> Problème posé:
Dans l'extrait sur le quartier de Tivoli Gardens, quel surnom donnait-on à Christopher Coke dans les quartiers pauvres de Kingston ?

N°98

Tivoli, une «garnison» assiégée à Kingston (Jamaïque, mai 2010)

Les médias internationaux se sont, il y a peu, intéressés de près au quartier de Tivoli Gardens, dans le centre-ville de Kingston, en Jamaïque. Le 24 mai 2010, les forces de l’ordre y ont lancé un violent et spectaculaire assaut, afin d’arrêter le Don (chef de gang et leader communautaire) Christopher «Dudus» Coke, surnommé «le Président» dans les quartiers pauvres de Kingston, et à l’encontre de qui le gouvernement des États-Unis avait émis un mandat d’extradition pour trafic de drogue.

Peinture murale représentant le Don Jim Brown, père adoptif de Christopher Coke, à l'entrée de Tivoli Gardens. (cliché: Romain Philippon, 2010 (http://www.pendantcetemps.fr/)

> Section des données:
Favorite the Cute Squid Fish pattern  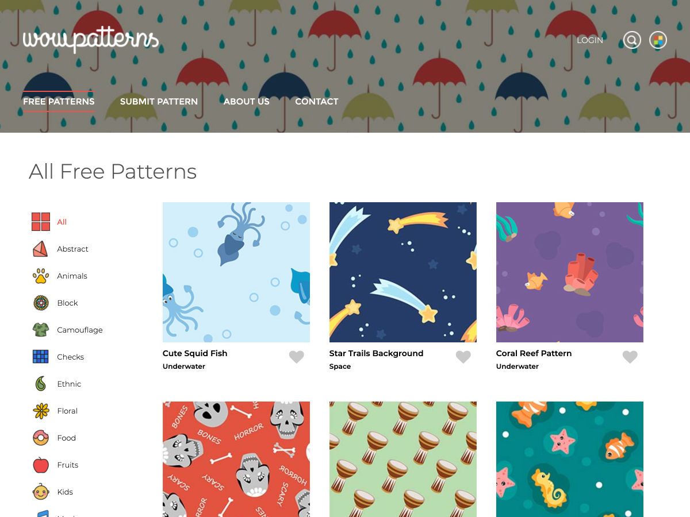pyautogui.click(x=296, y=357)
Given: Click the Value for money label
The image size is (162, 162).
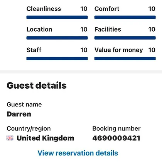Looking at the screenshot, I should pyautogui.click(x=119, y=50).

> Réponse à la consigne:
On le surnommait «le Président».